C’est pourtant ce qui était arrivé à l’équipage du Robert Giraud, à la veille d’une campagne océanographique qui devait le conduire dans le sud du canal de Mozambique, une escale étant prévue à Durban, la tenue d’hiver avait été sortie du cocon, afin d’en vérifier l’état.
Parti de Diégo le 17 juillet 1960, après une première escale à Majunga, une seconde à Nossi Bé pour l’embarquement des scientifiques et du matériel, le dernier port touché Malgache avait été Tuléar
Tuléar, au climat plus tempéré que Diégo avec sa longue jetée sur pilotis.
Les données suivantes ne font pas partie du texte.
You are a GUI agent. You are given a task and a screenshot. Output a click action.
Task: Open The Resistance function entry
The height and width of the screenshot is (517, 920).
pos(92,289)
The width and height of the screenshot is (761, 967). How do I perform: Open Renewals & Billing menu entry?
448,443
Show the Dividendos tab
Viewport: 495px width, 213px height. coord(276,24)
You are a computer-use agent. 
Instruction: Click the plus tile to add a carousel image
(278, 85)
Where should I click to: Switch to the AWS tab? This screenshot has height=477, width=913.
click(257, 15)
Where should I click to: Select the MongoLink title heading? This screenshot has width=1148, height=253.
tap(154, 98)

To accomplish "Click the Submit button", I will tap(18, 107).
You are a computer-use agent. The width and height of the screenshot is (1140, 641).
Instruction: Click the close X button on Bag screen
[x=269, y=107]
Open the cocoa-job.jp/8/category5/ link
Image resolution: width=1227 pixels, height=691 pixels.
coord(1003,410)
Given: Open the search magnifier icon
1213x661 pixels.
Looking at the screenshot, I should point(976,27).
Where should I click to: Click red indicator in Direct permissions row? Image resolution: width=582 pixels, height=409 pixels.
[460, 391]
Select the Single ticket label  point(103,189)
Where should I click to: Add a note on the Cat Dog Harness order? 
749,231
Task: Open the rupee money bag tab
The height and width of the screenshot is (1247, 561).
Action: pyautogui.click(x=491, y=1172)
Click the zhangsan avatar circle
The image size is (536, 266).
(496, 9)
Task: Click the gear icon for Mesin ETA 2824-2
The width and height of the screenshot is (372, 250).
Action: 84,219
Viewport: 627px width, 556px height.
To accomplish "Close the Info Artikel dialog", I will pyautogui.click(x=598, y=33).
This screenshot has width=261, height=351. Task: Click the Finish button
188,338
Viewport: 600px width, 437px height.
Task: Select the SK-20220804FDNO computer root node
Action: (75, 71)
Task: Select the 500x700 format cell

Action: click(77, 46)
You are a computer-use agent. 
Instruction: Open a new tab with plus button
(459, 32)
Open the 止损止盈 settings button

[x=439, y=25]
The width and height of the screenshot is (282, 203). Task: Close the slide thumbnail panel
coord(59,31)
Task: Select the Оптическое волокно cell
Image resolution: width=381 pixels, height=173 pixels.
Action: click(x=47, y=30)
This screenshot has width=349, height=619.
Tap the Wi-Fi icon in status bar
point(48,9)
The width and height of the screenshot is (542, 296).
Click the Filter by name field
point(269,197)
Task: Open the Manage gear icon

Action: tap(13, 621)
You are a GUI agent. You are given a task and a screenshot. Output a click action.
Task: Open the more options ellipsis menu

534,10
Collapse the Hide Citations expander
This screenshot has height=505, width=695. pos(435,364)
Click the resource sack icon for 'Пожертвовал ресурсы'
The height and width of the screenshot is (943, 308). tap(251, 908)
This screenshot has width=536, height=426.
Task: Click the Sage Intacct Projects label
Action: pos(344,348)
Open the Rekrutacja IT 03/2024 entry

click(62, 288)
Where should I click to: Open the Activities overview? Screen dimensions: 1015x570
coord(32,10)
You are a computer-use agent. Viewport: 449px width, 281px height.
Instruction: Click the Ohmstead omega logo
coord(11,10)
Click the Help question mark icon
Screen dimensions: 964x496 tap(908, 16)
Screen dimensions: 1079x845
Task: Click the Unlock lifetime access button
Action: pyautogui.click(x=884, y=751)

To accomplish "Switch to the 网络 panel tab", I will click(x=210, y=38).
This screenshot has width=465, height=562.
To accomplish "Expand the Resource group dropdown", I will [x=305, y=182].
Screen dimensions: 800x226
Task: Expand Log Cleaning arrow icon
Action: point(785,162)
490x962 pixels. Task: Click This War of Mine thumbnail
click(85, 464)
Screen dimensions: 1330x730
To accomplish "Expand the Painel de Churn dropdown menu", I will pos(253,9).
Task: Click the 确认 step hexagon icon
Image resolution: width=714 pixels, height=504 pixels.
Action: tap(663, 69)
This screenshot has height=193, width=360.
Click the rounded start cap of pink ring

Un retour à bord s’était effectué en pousse pousse, réticent pour ma part à utiliser ce mode de transport, ce retour s’était transformé en course, les tireurs Malgaches peu rassurés pour leur matériel étant devenu les passagers, les matelots dans les timons.
Après quelques jours de navigation, nous avions découvert Durban.
Je n’ai pas gardé un bon souvenir de la visite organisée du village d’une réserve Zoulou.
Le spectacle de ces gens exhibés dans le simulacre de ce qui était censé être leur vie de tous les jours était navrant.
En ville, c’était l’apartheid , avec ses quartiers blancs, que tous les noirs devaient quitter le soir, choquant pour nous qui venions de Madagascar.
Je constaterai cette même ségrégation quelques années plus tard aux Etats Unis, mais aussi plus près de la France, au cours de séjours dans les docks de Londres.
Tireurs de pousses ici aussi, seule différence avec leurs collègues de la Grande Ile, leurs tailles imposantes et leurs tenues chamarrées.
Le second jour d’escale, avait été sortie libre, les avances sur solde en devises à l’époque étaient équivalentes à un jour de solde, multiplié par le nombre de jours d’escales… Durée légale, 1500 francs CFA par mois…avance deux shillings…
Nous étions trois à faire le tour des banques ou bureaux de change pour convertir nos Francs CFA en monnaie Sud Africaine, en vain, seuls les Francs métro étaient acceptés.
Devant nos mines dépitées, une vieille dame sympathique s’exprimant dans un Français parfait, avait essayé de nous venir en aide, nous conduisant à sa banque, puis chez un ami qui tenait une agence Cook…sans obtenir plus de résultats.
Cette dame nous avait alors gratifié à chacun d’un billet de 10 shillings, en souvenir nous avait elle dit, d’une grand mère qui avait connu l’équipage de la Jeanne d’Arc, lors des escales du croiseur pendant la dernière guerre mondiale.
Cette Dame s’appelait Mercedes Lavoipierre, elle était originaire de l’ile Maurice.
Je ne l’ai jamais oubliée . . .
Daniel
Zoulou tireur de ricksha
Zoulous dans le village d'une "réserve", contraste avec la ville moderne réservée aux blancs.